> WHAT IS EXPECTED
Convert every line of the items below into a JSON list of strings, with one string per line and blank lines omitted.
__________
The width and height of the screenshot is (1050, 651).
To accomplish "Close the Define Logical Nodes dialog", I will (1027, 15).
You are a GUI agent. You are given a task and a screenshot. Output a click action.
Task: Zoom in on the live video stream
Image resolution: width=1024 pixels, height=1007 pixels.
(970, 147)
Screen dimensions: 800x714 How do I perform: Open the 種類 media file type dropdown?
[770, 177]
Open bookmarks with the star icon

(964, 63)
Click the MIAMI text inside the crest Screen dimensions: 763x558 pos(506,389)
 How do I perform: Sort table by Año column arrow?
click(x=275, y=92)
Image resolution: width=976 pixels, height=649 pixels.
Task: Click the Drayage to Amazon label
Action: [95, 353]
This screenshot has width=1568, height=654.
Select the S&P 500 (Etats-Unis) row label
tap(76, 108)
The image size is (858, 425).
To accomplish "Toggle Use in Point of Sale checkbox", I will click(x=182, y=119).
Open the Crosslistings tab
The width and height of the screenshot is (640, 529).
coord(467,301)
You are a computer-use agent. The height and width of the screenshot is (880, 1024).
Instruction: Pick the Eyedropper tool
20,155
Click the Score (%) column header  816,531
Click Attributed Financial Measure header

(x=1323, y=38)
__________
> FINAL ANSWER
[
  "The width and height of the screenshot is (1050, 651).",
  "To accomplish \"Close the Define Logical Nodes dialog\", I will (1027, 15).",
  "You are a GUI agent. You are given a task and a screenshot. Output a click action.",
  "Task: Zoom in on the live video stream",
  "Image resolution: width=1024 pixels, height=1007 pixels.",
  "(970, 147)",
  "Screen dimensions: 800x714 How do I perform: Open the 種類 media file type dropdown?",
  "[770, 177]",
  "Open bookmarks with the star icon",
  "(964, 63)",
  "Click the MIAMI text inside the crest Screen dimensions: 763x558 pos(506,389)",
  " How do I perform: Sort table by Año column arrow?",
  "click(x=275, y=92)",
  "Image resolution: width=976 pixels, height=649 pixels.",
  "Task: Click the Drayage to Amazon label",
  "Action: [95, 353]",
  "This screenshot has width=1568, height=654.",
  "Select the S&P 500 (Etats-Unis) row label",
  "tap(76, 108)",
  "The image size is (858, 425).",
  "To accomplish \"Toggle Use in Point of Sale checkbox\", I will click(x=182, y=119).",
  "Open the Crosslistings tab",
  "The width and height of the screenshot is (640, 529).",
  "coord(467,301)",
  "You are a computer-use agent. The height and width of the screenshot is (880, 1024).",
  "Instruction: Pick the Eyedropper tool",
  "20,155",
  "Click the Score (%) column header  816,531",
  "Click Attributed Financial Measure header",
  "(x=1323, y=38)"
]